GIVEN EXERCISE A: List every distinct dollar amount that appears in the estate tax repeal article below.

SOURCE EXCERPT:
Federal Estate Tax Repeal — Not Such a Good Deal for the “Small Rich”

Finally, someone has written about the not so hidden but not well known gotcha buried in the estate tax repeal that President Bush wants to make permanent in 2010. Writing in the Washington Post today, Allen Sloan, the Post’s Business Columnist and Newsweek’s Wall Street editor, points out the negative impact of the change from stepped up basis to carry over basis for what he calls the estates of the “small rich.”

Most folks don’t understand that the much ballyhooed estate tax repeal carries a nasty surprise. Under current law, when someone dies, the estate pays a tax if it’s over a certain size, but the tax basis of inherited property for the heirs is the market value at the date of death (stepped-up basis). Under the law after full estate tax repeal, the estate won’t pay a tax if it’s small enough but the tax basis of inherited property for the heirs will be the same as the tax basis for the person from whom they inherited (carry-over basis).

Here’s Sloan’s example that illustrates the adverse impact of this change coupled with current and future exemptions:

Under current law, when you die your heirs get stepped-up tax basis. That means the assets you bequeath are valued for income-tax purposes at what they were worth the day you died — not what you originally paid for them. Say you paid $50,000 for stock that’s worth $500,000 when you die. Your heirs can sell it for $500,000 and owe no tax on the $450,000 gain. As long as your total estate doesn’t exceed the exemption limits, there’s no estate tax, either.

Now watch. Under the 2009 rules, estates of up to $3.5 million ($7 million for a married couple) would be exempt from federal estate tax. The tax rate on assets above that level would be 45 percent. Inheritors would be able to step up the basis of $3.5 million (or $7 million) of inherited assets to their value the day they inherit them. Fast-forward to 2010, when the estate tax is repealed. Yes, the estate tax would be gone. But heirs would be able to step up only $1.3 million in assets to their value on the day of death. (Don’t ask why; that’s just how it is.)

Screenshot and document pointing data:
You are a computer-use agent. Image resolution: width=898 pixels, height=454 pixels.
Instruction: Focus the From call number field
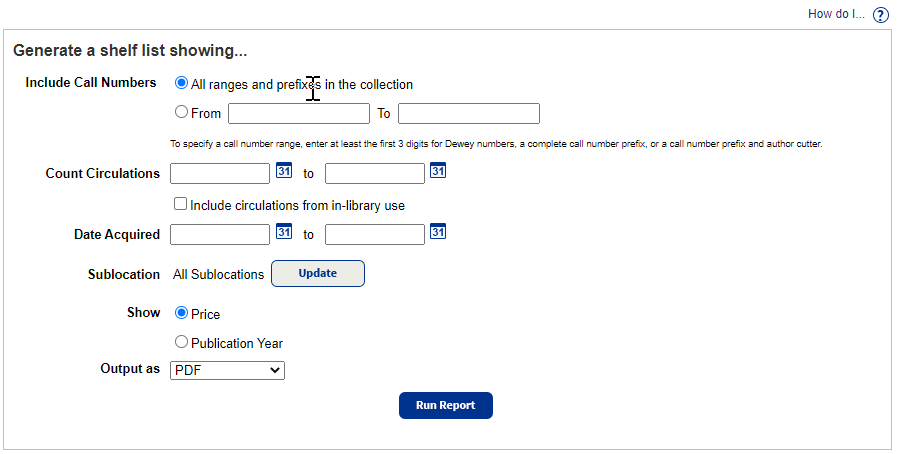(x=299, y=113)
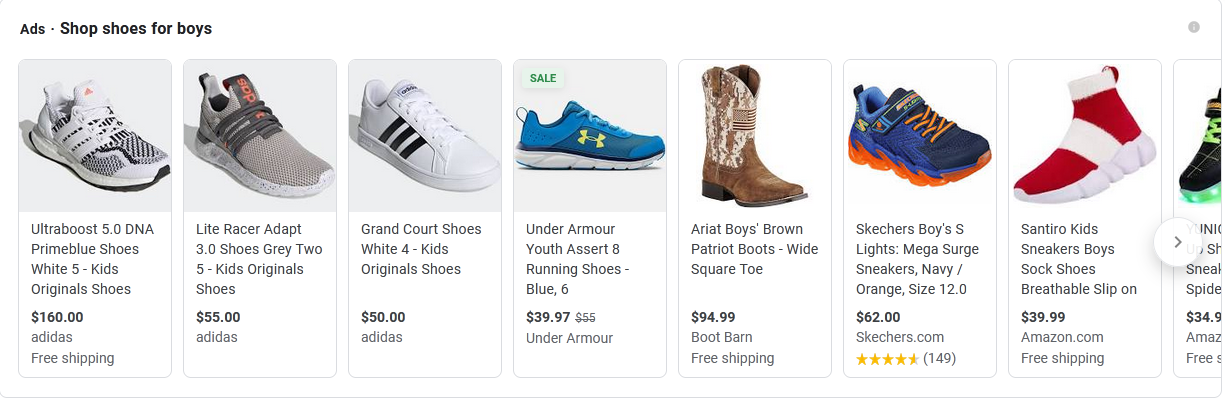Open the Lite Racer Adapt grey shoe image

pos(260,136)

GIVEN EXERCISE B: Put each line of the screenshot and document pointing rows above into a numbered list. Skip blank lines and leave the pictures out.

WRITTEN ANSWER A: $50,000; $500,000; $450,000; $3.5 million; $7 million; $1.3 million

WRITTEN ANSWER B:
1. You are a computer-use agent. Image resolution: width=898 pixels, height=454 pixels.
2. Instruction: Focus the From call number field
3. (x=299, y=113)
4. Open the Lite Racer Adapt grey shoe image
5. pos(260,136)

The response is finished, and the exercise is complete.